A Decade after It Opened in Redondo Beach, Jus’ Poke Is Still Very Much a Family Affair

Off the hook.

  • Category
    Eat & Drink, People
  • Written by
    Quinn Roberts
  • Photographed by
    Adelaide Brannan

Stefanie Honda and her husband were surfing in the South Bay and came out of the water incredibly hungry. They wanted to eat poke, but when Stefanie looked for local places on her phone, nothing came up. That eventually resulted in the establishment of Jus’ Poke, a Redondo Beach restaurant that has been in business for almost 10 years.

Neither Stefanie nor her husband, Jeff, had much business experience. The one advantage they did have was a true understanding of exactly what poke is supposed to be. Stefanie grew up making poke with her Hawaiian dad and did everything from cutting the fish to making sure it marinated properly overnight. 

Located at the corner of Beryl Street and Pacific Coast Highway, Jus’ Poke is steeped in family tradition. It’s not just the pictures of Stefanie’s family in the restaurant but also the recipes those family members helped create. Her auntie’s pickled cucumbers are on the menu along with recipes Stefanie was taught by her father, who was taught by his father—a fisherman who always talked about living off the land. The menu embodies that perspective. 

“It’s so great we can display pictures of my family.

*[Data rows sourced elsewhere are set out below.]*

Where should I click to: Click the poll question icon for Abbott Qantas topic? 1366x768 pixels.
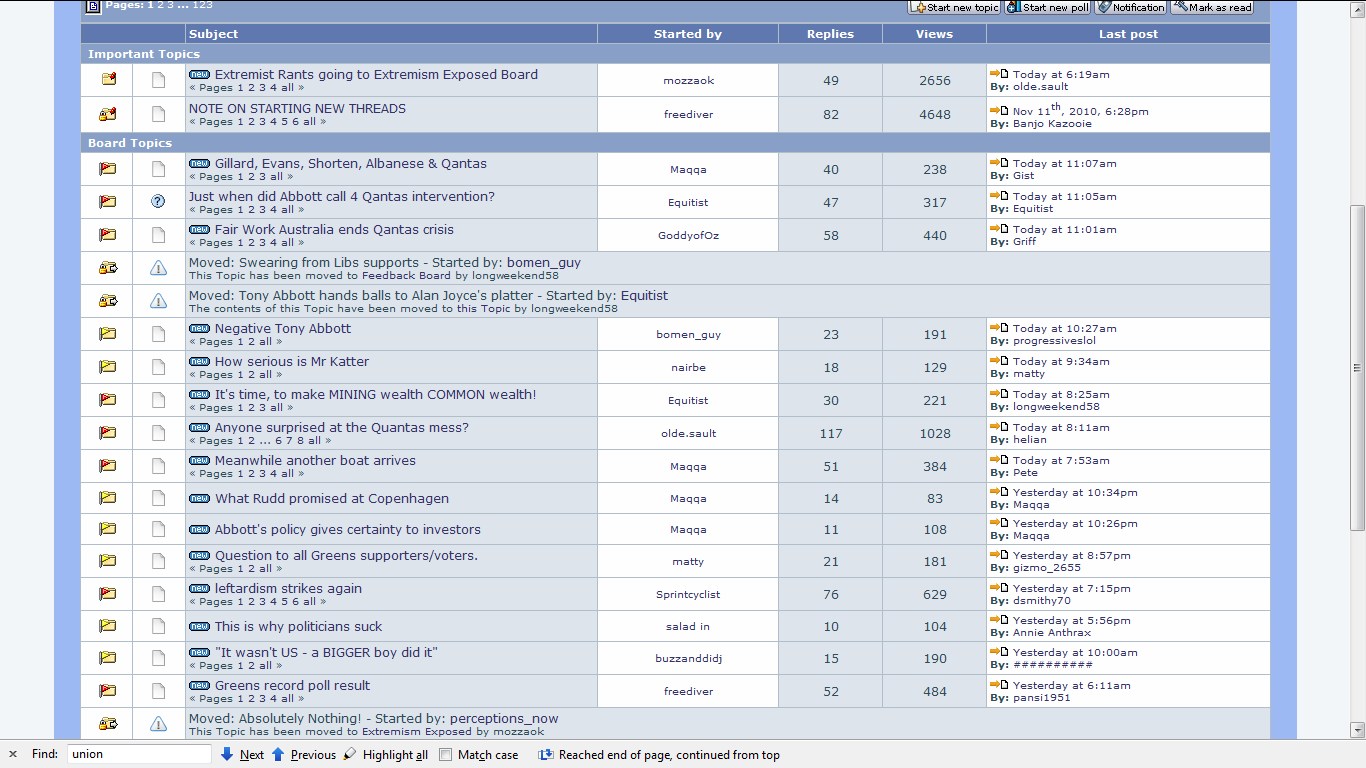158,202
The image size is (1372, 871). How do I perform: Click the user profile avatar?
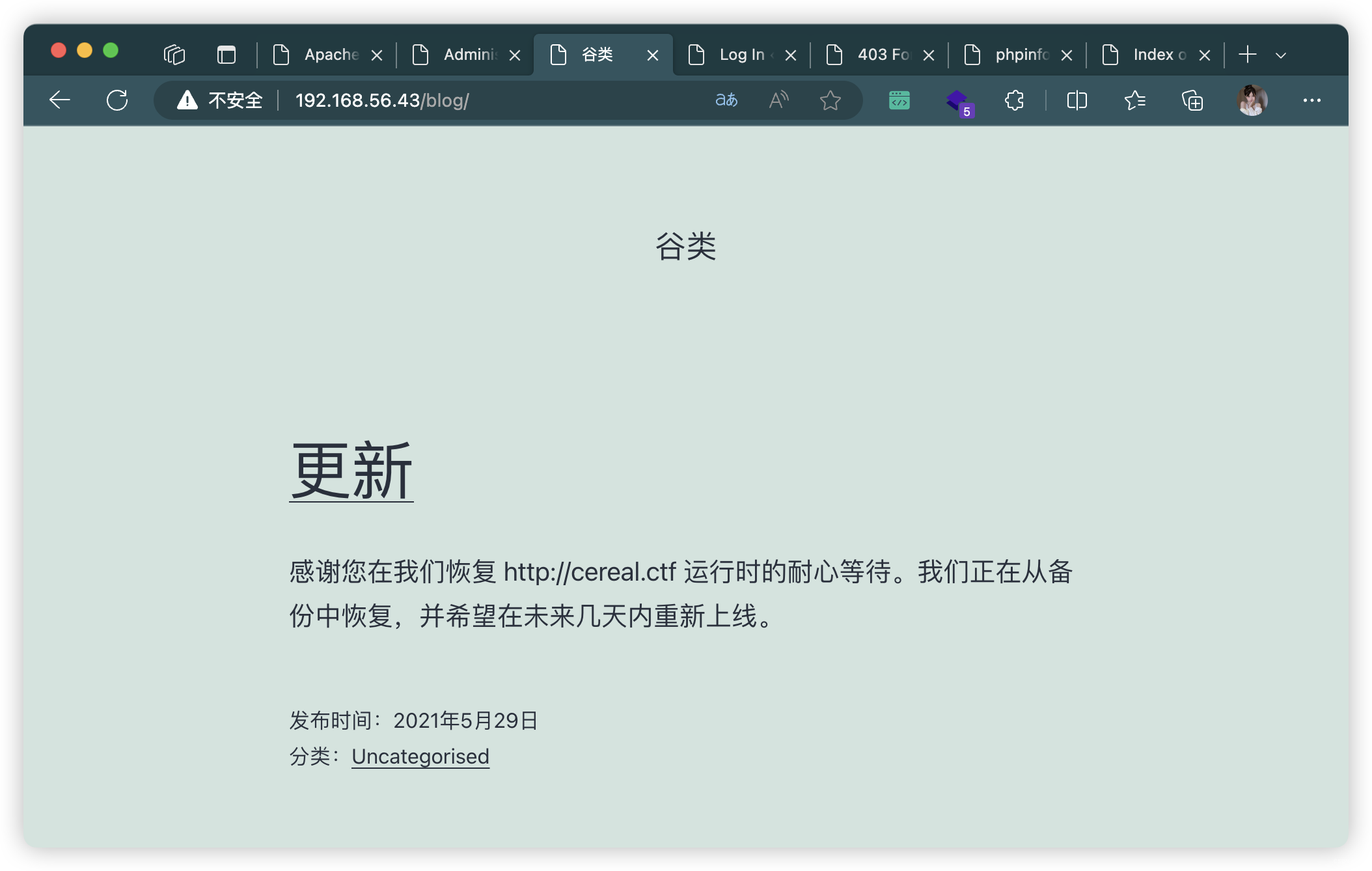(x=1251, y=100)
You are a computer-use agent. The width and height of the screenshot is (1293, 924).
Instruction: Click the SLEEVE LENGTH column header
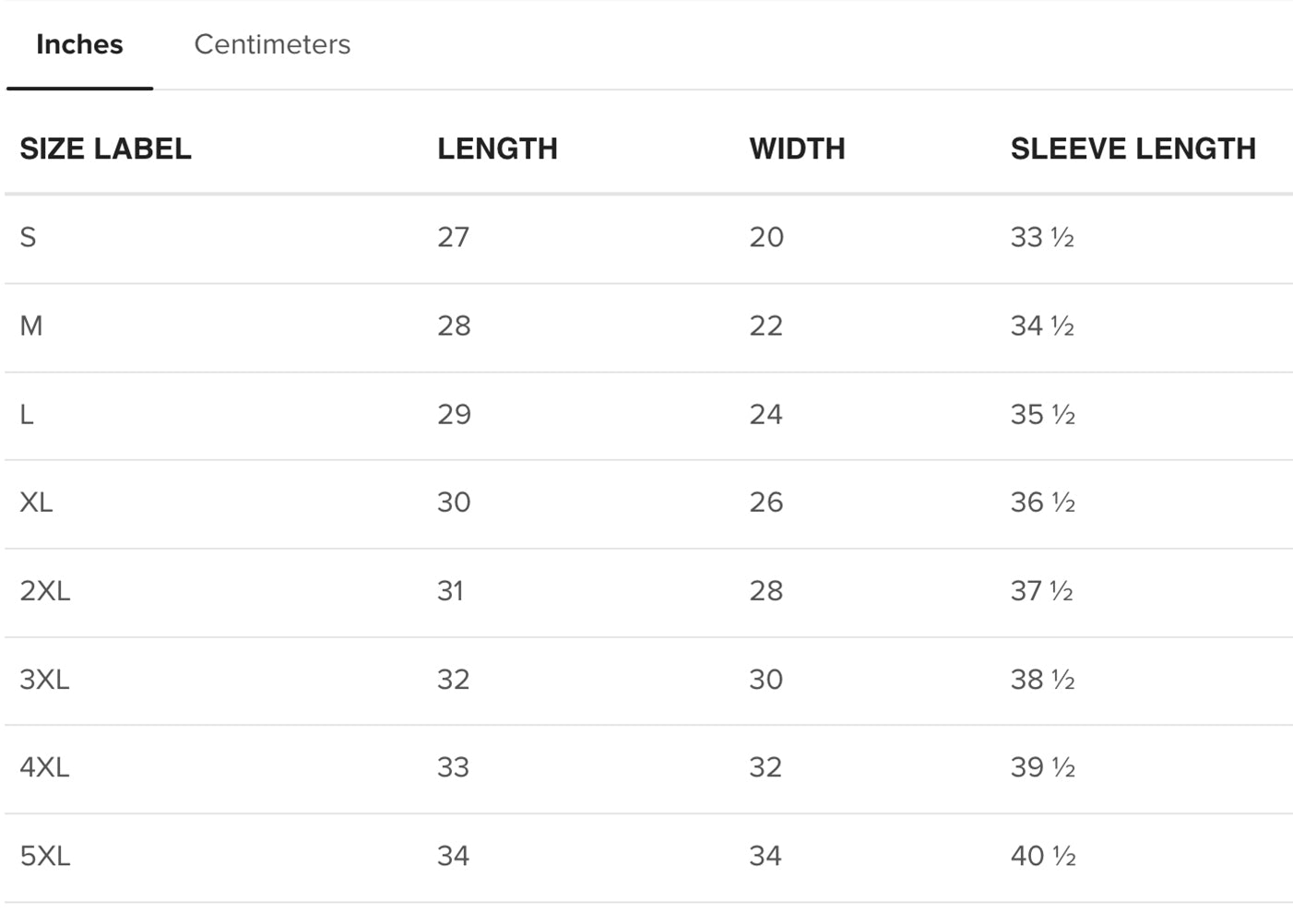click(1133, 148)
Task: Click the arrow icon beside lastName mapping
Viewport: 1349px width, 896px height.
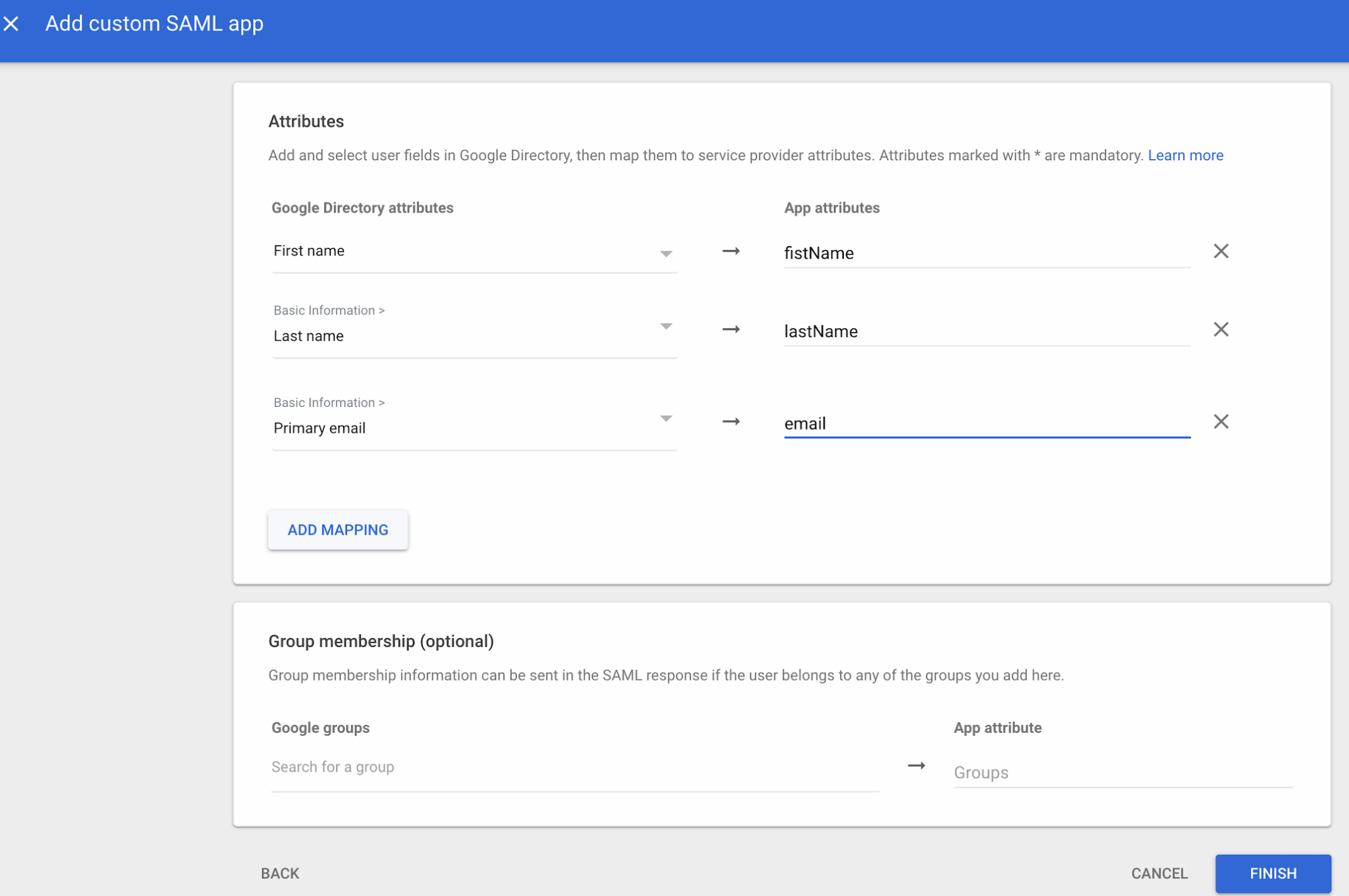Action: pos(731,329)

My grandfather loves seeing his picture on the wall,” says Stefanie. “We even have one of my grandpa’s old fishing poles on the wall.”

The restaurant features eight kinds of poke. The most popular are spicy poke, with a spicy sauce and chili peppers, and shoyu poke, with a soy sauce base with green and sweet onions. Drive by most days, and you’ll see a line out the door of patrons waiting to order, as well as customers seated at the few outdoor picnic benches.

“I want to pass this down to my kids and make poke with them—just like my dad did with me.”

“People said we would be cursed in this spot, but that hasn’t been the case. I think if anything it has been a positive,” says Stefanie. “We were so lucky to have a landlord believe in us when so many people didn’t know what poke was.”

It was a risk for a family that had a young daughter and another child on the way. Officially opening in March 2014, Jus’ Poke started with Stefanie working behind the scenes making the poke, while her husband was out front taking orders and checking out customers.

“I was blown away with everyone knowing what poke was. I told my family, and they weren’t sure if enough people knew about poke and would come in. I was shocked,” says Stefanie. “I still remember that first customer and my husband and I just staring at him and watching to see if he was enjoying the food.”

She has moved out of the kitchen and is now behind the scenes taking care of restaurant logistics, payroll and everything in between. Stefanie is proud to be part of a group of women in the South Bay who own their own businesses. “I think it is awesome. I gravitate toward female business owners. I feel like we just get it done.”

Stefanie and her husband are living examples to their kids that hard work and determination pay off. Their daughter attends Redondo Union High School and comes by Jus’ Poke frequently after school since it is just a few blocks away. Their son, who Stefanie was pregnant with when the restaurant opened, also comes by the restaurant and often makes poke with the family. 

“I want to pass this down to my kids and make poke with them—just like my dad did with me,” she shares.